2. Les limites du partenariat entre ONGD altermondialistes et entreprises privées

Si la question du partenariat est importante pour les ONGD et spécialement pour les ONGD altermondialistes, c’est que pour garder pertinence, cohérence et efficacité au sein de la société civile, les ONGD doivent ménager leur indépendance. Sans plus aucune indépendance, que resterait-il aux ONGD comme légitimité – déjà durement mise en question – au sein de la société civile ?

Que la Croix-Rouge collabore avec Nestlé ou que le WWF soit partenaire de Coca-cola, c’est le choix d’organisations humanitaires et environnementales. L’alliance d’une véritable ONGD altermondialiste avec des entreprises comme Nestlé ou Coca-cola, paraît inconcevable. Les quelques engagements éthiques que ce genre d’entreprises prendraient dans le cadre d’un partenariat avec une ONGD altermondialiste ne constitueraient que le trop modeste prix d’une sorte de « sustainable developmentwashing » cousin du malheureusement déjà célèbre « greenwashing ». Sylvie Brunel[[Sylvie Brunel est géographe, économiste et écrivain française spécialiste des questions développement. Professeur à l’Université de Paris IV-Sorbonne.

]] l’explique très bien : « contrairement aux ONG altermondialistes, qui s’inscrivent en marge du libéralisme, dont elles contestent les méthodes et les résultats et dénoncent les inégalités croissantes, les ONG environnementales travaillent de concert avec les entreprises et ne remettent nullement en question les mécanismes du capitalisme.
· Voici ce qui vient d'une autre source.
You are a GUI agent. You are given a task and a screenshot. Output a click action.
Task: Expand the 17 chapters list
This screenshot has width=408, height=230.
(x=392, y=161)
Au contraire. « Bon pour la nature, bon pour les affaires », reconnaît avec pragmatisme l’une des plus puissantes d’entre elles, le WWF, au célèbre panda, qui fut créée en 1961 à l’initiative d’un grand laboratoire pharmaceutique, Hoffmann La Roche »[[BRUNEL SYLVIE, « À qui profite le développement durable ? », Larousse, Paris, 2008, p. 51.

]]. Rappelons au passage que les ONG environnementales, fidèles au capitalisme le plus libéral, comme le WWF, sont celles qui militent pour que soit mis sous cloche des morceaux de forêts vierges, futures aires protégées, au détriment de populations locales qui ont pourtant su les préserver durant des siècles.
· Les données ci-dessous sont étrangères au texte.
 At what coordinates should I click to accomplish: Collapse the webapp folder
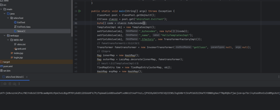(x=5, y=36)
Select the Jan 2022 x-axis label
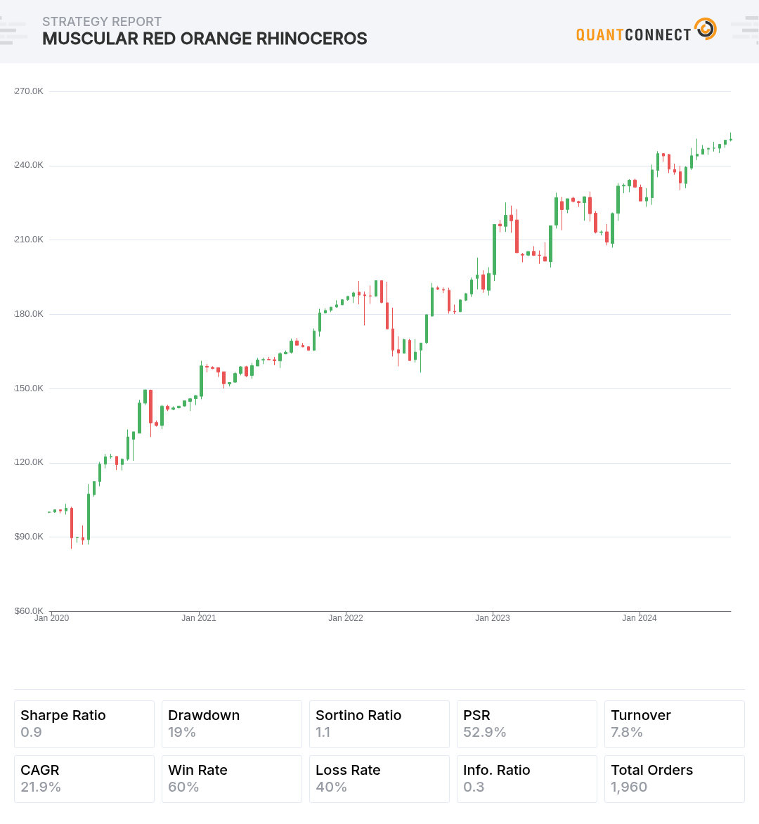This screenshot has height=824, width=759. (x=346, y=618)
Par ailleurs, quand les militants d’ONG altermondialistes boycottent Coca-cola ou Nestlé, c’est toujours pour plusieurs raisons pouvant être rangées sous différentes étiquettes : environnementales, sociales et économiques – faut-il encore séparer ces trois notions tant chacune d’elle renvoie inextricablement aux deux autres ? Concrètement, comment serait-il possible d’inviter les populations du Nord à manger naturel[[C’est-à-dire « bio ».

]], local, équitable[[Notion que nous entendons comme élargie aux économies du Nord.

]] et peu

emballé, et ainsi prendre soin de leur santé tout en étant solidaires des fermiers de leur propre région et des populations les plus marginalisées de la planète et, dans le même

temps, assumer un partenariat avec une chaîne de grandes surfaces, une entreprise agroalimentaire industrielle internationale ou une entreprise ultra-capitaliste qui produit des sodas trop sucrés au mépris des tissus économiques locaux, du droit des travailleurs, de la santé et de l’environnement ?

Evidemment, il sera reproché aux militants des ONGD altermondialistes de manquer de réalisme et de pragmatisme. Il leur sera expliqué alors que la logique des ONGD n’est pas celle « des bons contre les mauvais », que pour gérer la société il est nécessaire de réaliser des compromis, dont le partenariat est un exemple. Mais les ONGD peuvent-elles à elles seules « sauver » le monde ? Il ne leur appartient pas de gérer la société ! N’est-il pas tout aussi constructif, dans une dynamique de transformation sociale et culturelle, d’incarner l’ « extrême » point de vue, à la manière d’un avocat ou d’un lobbyiste, et qui plus est, ce faisant, ne pas prendre le risque de se voir dilué dans le « système » ou récupéré par celui-ci[[Une bonne illustration de ce problème est le cas de Max Havelaar, transformée d’ONG en entreprise privée, et à qui des pratiques peu éthiques sont de plus en plus souvent reprochées. 

]]?

En réalité, si les ONG en arrivent à se lier avec des entreprises, ce n’est pas par plaisir. Dans un contexte de crises des idéologies, du politique, des institutions et surtout des modalités d’action collective, les ONGD doivent répondre à des impératifs de notoriété, de gestion et de finance pour survivre dans un « secteur » de plus en plus concurrentiel où les ONG humanitaires et environnementales se taillent la plus grosse part du « marché des dons» en surfant sur la vague « populo-sensatio-émotionnelle ». La prolifération d’ONG accentue encore cette tendance. Sans doute est-ce également à lier à la nature même du troisième secteur de l’économie auquel appartiennent les ONGD. Perdues dans un monde néolibéral globalisé, les ONGD altermondialistes cherchent à se « professionnaliser », à être plus « efficaces ». Souffrant de la même carence d’imagination et de créativité que le reste de la société, incapables de mettre sur pied des alternatives crédibles dans leurs manières de s’administrer, ces ONGD cherchent à se gérer comme des entreprises du secteur privé, mais tout en restant humaines, proches du public et fidèles à leurs objectifs premiers, c’est-à-dire essentiellement humanistes.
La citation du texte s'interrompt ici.